La trovarono sfinita, livida in volto, coi denti serrati.
Il dottor Tavecchia, chiamato per tranquillizzare lo spavento della madre, accennò a un isterismo nervoso e prescrisse dei calmanti.
Da allora, ogni tratto, le convulsioni si rinnovarono, tenute dapprima nascoste perfino alle sorelle, poi accettate come crisi passeggera, prodotta da un generale indebolimento dell’organismo. Il dottor Tavecchia ordinò le pillole di ferro.

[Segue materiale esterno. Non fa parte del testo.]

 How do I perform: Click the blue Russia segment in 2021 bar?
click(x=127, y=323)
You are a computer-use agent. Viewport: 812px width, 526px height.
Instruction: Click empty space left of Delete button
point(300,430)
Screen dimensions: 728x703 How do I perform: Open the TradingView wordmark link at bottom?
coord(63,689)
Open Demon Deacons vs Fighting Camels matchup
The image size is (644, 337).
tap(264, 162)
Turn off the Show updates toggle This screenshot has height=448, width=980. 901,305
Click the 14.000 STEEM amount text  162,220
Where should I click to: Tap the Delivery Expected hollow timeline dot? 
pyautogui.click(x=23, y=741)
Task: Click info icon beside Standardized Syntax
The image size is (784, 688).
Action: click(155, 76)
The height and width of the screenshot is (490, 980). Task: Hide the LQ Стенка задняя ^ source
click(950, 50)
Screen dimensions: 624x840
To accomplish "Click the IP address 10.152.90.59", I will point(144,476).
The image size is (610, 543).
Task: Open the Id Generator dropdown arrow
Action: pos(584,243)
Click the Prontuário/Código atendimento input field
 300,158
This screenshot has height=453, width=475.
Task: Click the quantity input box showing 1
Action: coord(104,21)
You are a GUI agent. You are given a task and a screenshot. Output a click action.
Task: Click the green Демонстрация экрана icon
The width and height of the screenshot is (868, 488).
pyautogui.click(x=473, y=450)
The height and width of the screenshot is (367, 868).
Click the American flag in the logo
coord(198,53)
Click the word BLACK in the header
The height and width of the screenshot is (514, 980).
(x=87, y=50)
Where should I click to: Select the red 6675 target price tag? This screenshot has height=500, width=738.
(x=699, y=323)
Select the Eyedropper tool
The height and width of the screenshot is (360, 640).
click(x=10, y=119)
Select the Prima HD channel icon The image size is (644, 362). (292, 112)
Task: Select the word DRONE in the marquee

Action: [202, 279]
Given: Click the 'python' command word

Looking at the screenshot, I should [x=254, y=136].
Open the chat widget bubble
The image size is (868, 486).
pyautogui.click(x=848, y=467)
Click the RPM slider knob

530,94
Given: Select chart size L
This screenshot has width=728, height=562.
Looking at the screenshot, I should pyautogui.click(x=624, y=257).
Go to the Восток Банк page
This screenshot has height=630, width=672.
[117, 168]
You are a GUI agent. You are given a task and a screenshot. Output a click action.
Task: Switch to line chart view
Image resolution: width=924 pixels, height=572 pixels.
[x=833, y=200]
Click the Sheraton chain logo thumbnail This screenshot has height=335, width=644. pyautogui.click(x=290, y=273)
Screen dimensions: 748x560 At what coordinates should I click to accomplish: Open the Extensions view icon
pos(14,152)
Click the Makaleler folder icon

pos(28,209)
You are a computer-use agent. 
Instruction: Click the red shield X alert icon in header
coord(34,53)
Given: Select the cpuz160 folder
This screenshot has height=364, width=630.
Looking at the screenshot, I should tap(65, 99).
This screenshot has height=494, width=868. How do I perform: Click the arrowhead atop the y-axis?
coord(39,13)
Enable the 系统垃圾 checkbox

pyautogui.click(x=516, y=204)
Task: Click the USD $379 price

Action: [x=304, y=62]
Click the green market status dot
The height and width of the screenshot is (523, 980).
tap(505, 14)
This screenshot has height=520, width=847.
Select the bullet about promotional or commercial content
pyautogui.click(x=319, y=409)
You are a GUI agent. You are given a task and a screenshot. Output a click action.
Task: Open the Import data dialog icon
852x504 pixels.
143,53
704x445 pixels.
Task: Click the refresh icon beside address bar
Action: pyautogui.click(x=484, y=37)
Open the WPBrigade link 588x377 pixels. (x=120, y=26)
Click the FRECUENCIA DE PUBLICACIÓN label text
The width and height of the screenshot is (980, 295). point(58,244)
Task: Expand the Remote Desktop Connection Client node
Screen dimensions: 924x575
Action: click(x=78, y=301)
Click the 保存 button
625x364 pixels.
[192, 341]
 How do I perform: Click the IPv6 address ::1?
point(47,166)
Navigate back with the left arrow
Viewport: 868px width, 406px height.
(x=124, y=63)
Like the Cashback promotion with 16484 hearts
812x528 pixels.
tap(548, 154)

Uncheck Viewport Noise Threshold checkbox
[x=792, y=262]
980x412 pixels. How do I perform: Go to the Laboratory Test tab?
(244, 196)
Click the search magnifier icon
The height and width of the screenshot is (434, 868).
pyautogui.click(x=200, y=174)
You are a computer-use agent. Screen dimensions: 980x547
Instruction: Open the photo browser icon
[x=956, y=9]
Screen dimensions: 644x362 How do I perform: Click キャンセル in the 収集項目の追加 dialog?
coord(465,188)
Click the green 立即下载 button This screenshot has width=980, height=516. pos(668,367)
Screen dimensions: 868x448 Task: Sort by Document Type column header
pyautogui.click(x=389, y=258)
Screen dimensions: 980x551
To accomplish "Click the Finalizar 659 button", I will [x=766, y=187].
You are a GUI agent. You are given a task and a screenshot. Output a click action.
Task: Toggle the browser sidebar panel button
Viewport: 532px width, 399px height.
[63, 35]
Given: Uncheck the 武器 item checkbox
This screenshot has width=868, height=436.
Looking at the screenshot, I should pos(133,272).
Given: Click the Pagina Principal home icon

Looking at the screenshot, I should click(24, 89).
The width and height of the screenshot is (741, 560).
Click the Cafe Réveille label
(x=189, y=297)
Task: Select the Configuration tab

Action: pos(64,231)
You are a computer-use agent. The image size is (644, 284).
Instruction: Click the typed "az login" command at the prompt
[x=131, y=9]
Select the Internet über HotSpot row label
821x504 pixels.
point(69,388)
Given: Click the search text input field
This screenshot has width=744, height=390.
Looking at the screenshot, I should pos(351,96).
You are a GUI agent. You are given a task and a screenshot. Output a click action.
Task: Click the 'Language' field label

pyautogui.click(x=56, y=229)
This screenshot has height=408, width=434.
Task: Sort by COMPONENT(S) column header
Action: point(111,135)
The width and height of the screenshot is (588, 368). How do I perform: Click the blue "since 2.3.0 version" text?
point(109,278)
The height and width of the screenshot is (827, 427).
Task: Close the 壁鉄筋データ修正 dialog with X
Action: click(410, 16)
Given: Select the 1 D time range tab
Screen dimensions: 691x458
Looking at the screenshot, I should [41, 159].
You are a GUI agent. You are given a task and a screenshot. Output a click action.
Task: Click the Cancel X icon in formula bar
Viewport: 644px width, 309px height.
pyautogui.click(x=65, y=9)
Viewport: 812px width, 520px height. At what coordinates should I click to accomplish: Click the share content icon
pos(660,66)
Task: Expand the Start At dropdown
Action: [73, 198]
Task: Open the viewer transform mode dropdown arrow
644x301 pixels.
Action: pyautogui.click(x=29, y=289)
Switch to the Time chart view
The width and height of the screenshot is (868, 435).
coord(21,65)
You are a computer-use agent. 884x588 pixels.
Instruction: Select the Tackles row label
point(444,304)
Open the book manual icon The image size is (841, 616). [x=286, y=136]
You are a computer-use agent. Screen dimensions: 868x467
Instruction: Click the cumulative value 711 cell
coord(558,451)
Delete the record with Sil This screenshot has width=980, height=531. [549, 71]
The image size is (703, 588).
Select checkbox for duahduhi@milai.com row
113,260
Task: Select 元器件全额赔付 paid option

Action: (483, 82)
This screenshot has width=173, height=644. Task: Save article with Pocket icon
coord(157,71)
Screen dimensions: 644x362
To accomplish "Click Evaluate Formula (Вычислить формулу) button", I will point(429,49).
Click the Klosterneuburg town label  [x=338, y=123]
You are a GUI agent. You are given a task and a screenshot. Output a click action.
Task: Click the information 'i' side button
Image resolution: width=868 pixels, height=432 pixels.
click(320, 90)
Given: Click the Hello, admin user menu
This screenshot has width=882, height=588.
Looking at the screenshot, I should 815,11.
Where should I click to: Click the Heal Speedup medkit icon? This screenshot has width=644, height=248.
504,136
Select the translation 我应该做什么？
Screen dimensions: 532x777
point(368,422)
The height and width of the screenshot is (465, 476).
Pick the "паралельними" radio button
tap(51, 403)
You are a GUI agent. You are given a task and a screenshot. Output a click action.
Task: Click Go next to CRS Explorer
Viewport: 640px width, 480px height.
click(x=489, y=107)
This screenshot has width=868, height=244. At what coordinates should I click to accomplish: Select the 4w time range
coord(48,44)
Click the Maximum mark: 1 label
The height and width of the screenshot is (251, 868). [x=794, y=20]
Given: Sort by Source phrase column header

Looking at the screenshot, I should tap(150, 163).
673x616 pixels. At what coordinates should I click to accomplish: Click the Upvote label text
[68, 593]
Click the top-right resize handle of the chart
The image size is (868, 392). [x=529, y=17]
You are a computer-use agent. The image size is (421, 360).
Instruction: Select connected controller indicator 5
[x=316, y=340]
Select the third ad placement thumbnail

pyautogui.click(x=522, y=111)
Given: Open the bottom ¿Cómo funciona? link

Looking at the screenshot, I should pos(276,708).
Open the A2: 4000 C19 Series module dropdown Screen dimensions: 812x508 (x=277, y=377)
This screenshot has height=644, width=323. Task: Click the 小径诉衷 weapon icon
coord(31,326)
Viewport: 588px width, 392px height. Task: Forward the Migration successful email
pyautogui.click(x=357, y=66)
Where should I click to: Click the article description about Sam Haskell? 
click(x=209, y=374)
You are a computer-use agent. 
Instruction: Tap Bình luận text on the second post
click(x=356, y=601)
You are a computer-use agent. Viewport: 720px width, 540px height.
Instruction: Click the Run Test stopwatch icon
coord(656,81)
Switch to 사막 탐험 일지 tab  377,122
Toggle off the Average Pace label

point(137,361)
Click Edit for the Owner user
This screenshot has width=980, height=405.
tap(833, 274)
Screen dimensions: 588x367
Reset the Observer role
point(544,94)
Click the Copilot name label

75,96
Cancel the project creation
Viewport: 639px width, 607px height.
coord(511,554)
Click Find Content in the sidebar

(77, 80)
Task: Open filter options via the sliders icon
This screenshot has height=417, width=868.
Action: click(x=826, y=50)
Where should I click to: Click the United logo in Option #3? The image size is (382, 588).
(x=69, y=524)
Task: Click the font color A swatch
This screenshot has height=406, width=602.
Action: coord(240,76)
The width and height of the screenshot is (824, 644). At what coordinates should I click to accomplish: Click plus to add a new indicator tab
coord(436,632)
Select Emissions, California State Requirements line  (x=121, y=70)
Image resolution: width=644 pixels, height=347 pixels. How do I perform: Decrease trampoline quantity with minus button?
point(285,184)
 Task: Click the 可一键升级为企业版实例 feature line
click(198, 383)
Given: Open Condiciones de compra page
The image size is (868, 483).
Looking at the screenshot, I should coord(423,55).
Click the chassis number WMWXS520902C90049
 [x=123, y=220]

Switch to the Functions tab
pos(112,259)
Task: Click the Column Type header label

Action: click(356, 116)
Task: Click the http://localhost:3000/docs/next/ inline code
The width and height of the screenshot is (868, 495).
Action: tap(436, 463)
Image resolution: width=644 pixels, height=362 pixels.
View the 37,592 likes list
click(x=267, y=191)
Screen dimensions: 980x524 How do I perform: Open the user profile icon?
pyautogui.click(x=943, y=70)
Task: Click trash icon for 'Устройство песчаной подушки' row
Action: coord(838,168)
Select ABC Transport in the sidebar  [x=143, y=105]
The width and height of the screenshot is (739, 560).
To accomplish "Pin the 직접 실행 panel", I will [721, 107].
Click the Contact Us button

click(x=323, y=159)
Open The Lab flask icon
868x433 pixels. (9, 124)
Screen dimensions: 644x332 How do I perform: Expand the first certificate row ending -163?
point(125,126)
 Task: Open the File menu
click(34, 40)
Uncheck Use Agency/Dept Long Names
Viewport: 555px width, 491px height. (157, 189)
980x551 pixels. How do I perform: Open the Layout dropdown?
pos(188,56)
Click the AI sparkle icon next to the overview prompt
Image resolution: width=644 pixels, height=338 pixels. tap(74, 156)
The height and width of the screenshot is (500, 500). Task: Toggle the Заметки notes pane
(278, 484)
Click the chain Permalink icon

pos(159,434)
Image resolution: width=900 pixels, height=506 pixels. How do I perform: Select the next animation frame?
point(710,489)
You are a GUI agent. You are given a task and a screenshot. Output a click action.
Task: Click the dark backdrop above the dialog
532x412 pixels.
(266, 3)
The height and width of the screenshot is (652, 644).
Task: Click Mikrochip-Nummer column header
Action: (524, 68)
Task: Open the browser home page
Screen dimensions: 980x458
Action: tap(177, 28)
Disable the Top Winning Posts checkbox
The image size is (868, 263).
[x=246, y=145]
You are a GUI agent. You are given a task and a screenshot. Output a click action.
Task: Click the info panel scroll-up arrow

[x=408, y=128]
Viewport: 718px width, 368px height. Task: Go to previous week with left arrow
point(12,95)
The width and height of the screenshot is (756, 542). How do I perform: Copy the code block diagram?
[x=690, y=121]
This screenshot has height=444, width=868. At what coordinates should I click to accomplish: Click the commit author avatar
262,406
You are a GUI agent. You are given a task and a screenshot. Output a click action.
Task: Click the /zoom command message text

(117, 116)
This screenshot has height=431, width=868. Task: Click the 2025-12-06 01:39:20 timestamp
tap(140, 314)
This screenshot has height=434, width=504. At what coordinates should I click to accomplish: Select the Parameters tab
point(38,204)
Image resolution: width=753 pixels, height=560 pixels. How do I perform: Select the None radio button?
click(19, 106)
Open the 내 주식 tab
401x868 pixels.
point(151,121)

L'inverno fu tutto occupato nell'allestire il corredo per la sposa. Si faceva economia, cucendo ogni cosa in famiglia. Teresina, naturalmente, aiutava, e spesse volte, ricamando i festoncini intorno alle camicie, le venivano i goccioloni agli occhi. Un giorno, dopo aver lavorato quattro ore di seguito, dichiarò di essere stanca; le bruciavano le palpebre, e davanti alla pupilla vedeva come una nebbia.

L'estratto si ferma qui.